Now its easy to find the Ki for all of those but the problem is how to take into account the dose.

My thought was to convert mg to moles for everything and compare--Ok any thoughts?? thanks guys!
 
I think it's tough to compare doses alone. It would probably need its own study for each comparison.

Ki alone fails to take into account a lot of other factors - selectivity (other receptors hit), bioavailability, time to peak blood level, half-life, drug interactions, pathway of metabolism and excretion.
 
hmmm good call! More entailed than I think is possible to calculate. Ok that is relieving! Thanks nite! you are full of great answers and resources:clap:

Thanks!
 
Not sure how comparing relative Ki's would answer the question comparing different drugs. That is the whole dilemma. And of course you can compare Ki's across different drugs. Have you ever looked at any psychopharm text that has tables of neuroleptics, tricyclics and all their many receptor listed with receptor affinity in Ki.

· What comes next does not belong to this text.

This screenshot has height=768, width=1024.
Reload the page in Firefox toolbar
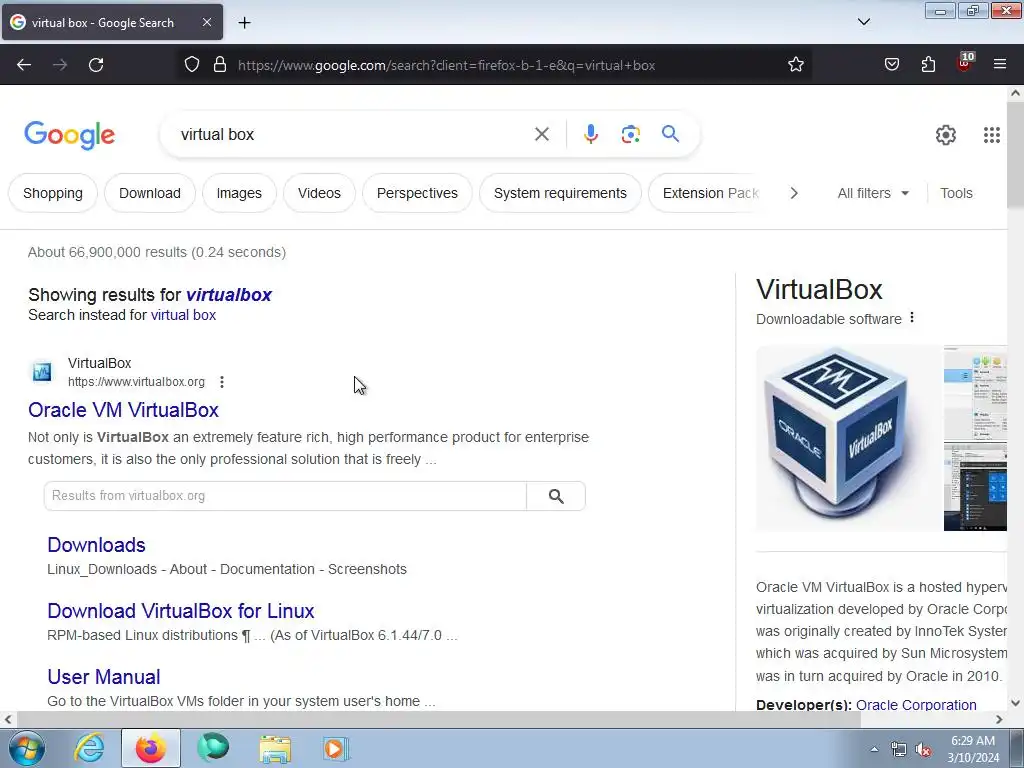point(96,64)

As people mentioned in this thread its hard to account for the many other factors such as affinity to other receptors and such however the best comparison we have is Ki. It has always given me a "relative" idea to what frame of reference I am looking at. 2 drugs with the same Ki indicate both have in vivo binding to a certain receptor at a certain strength.

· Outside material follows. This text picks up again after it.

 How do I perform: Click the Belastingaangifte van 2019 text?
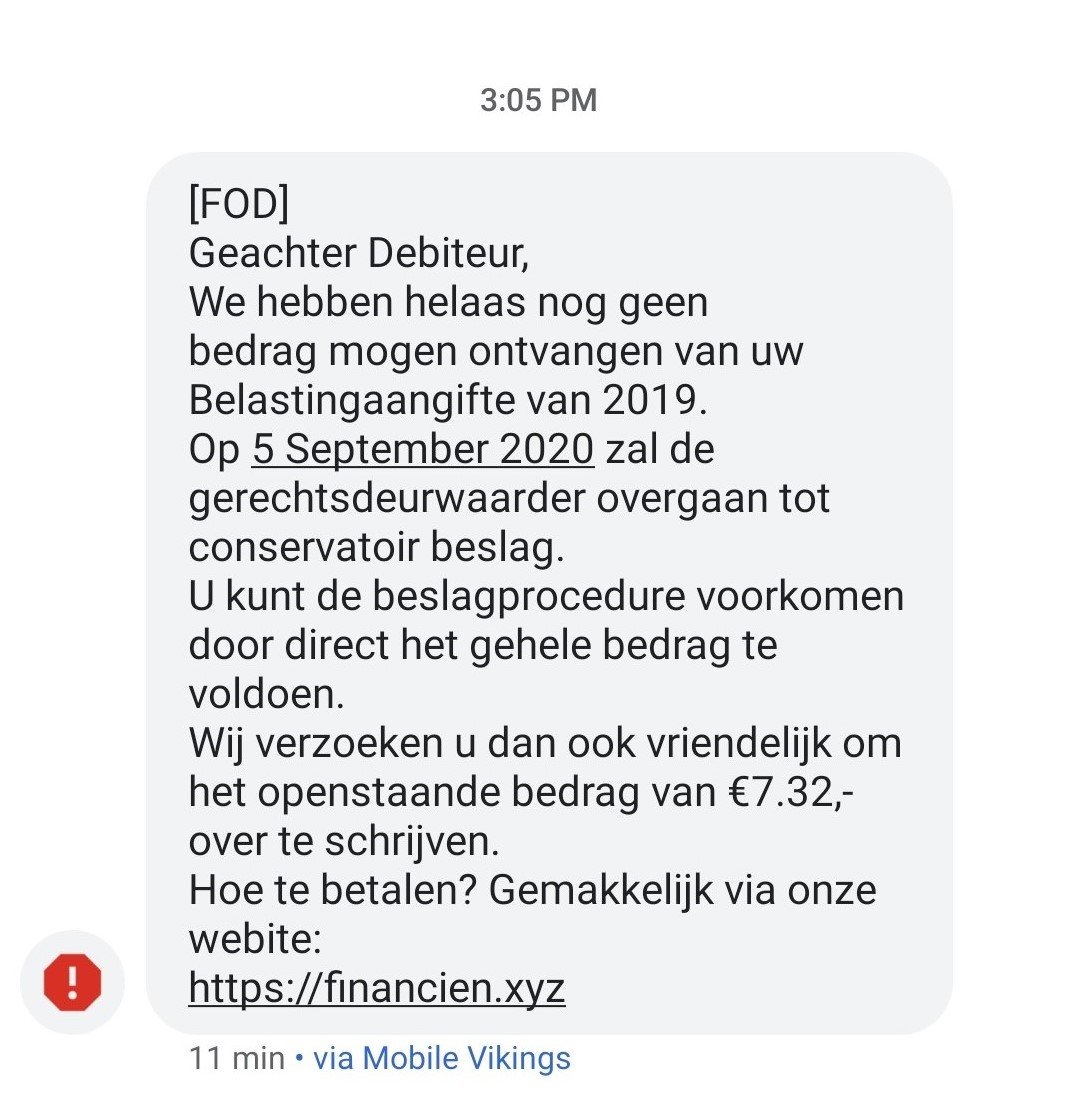pyautogui.click(x=448, y=401)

I must disagree with your entire post! But hey that is why pharmacokinetics is fun! Even being able to discuss this is miles ahead of most doctors I see so I am always willing to learn and accept I am wrong however this is something I am 100 percent sure on
 
Well that was the point of my thread. Standardizing the doses to create a way to compare different drugs. However in general if you look at side-effect burden clinically they usually match up pretty well to the Ki values at various receptors and although I agree you cannot compare number for number, you can compare meds with Ki's in the same ballpark as being low, medium, high or whatever.

Decimal place or number to exact number obviously is not even close. I guess I meant relative comparisons that 2 drugs with very low Ki's likely bind to X-receptor and show effects from that binding clinically more than another drug with a signifigantly higher Ki.